━━ Material provided

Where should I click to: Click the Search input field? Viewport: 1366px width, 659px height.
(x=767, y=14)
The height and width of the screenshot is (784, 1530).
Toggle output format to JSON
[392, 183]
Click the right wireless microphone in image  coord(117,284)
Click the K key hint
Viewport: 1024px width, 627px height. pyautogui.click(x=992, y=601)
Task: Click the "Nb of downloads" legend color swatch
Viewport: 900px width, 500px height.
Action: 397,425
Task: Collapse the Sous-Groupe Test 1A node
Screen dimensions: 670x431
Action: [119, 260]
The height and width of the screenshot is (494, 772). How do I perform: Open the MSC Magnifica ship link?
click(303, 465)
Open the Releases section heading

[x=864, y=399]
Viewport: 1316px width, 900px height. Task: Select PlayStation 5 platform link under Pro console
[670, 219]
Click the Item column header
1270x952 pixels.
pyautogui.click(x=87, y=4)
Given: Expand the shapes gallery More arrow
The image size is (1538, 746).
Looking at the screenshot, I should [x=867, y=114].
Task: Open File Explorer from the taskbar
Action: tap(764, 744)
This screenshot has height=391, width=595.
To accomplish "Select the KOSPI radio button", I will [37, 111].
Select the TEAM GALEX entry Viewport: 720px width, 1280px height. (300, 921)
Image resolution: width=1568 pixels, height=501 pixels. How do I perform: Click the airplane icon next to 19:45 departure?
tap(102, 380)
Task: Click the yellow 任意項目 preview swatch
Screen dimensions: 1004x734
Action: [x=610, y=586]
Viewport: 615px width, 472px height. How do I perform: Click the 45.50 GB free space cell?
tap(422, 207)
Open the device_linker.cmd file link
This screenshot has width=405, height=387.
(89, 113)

━━━━

:: Exercise requirements ::
Rewrite all of the data above with every occurrence of "Screen dimensions" swapped for "Display size", leaving all other text unchanged.

:: Response to this exercise ::
Where should I click to: Click the Search input field? Viewport: 1366px width, 659px height.
(x=767, y=14)
The height and width of the screenshot is (784, 1530).
Toggle output format to JSON
[392, 183]
Click the right wireless microphone in image  coord(117,284)
Click the K key hint
Viewport: 1024px width, 627px height. pyautogui.click(x=992, y=601)
Task: Click the "Nb of downloads" legend color swatch
Viewport: 900px width, 500px height.
Action: 397,425
Task: Collapse the Sous-Groupe Test 1A node
Display size: 670x431
Action: [119, 260]
The height and width of the screenshot is (494, 772). How do I perform: Open the MSC Magnifica ship link?
click(303, 465)
Open the Releases section heading

[x=864, y=399]
Viewport: 1316px width, 900px height. Task: Select PlayStation 5 platform link under Pro console
[670, 219]
Click the Item column header
1270x952 pixels.
pyautogui.click(x=87, y=4)
Given: Expand the shapes gallery More arrow
The image size is (1538, 746).
Looking at the screenshot, I should [x=867, y=114].
Task: Open File Explorer from the taskbar
Action: tap(764, 744)
This screenshot has height=391, width=595.
To accomplish "Select the KOSPI radio button", I will [37, 111].
Select the TEAM GALEX entry Viewport: 720px width, 1280px height. (300, 921)
Image resolution: width=1568 pixels, height=501 pixels. How do I perform: Click the airplane icon next to 19:45 departure?
tap(102, 380)
Task: Click the yellow 任意項目 preview swatch
Display size: 1004x734
Action: [x=610, y=586]
Viewport: 615px width, 472px height. How do I perform: Click the 45.50 GB free space cell?
tap(422, 207)
Open the device_linker.cmd file link
This screenshot has width=405, height=387.
(89, 113)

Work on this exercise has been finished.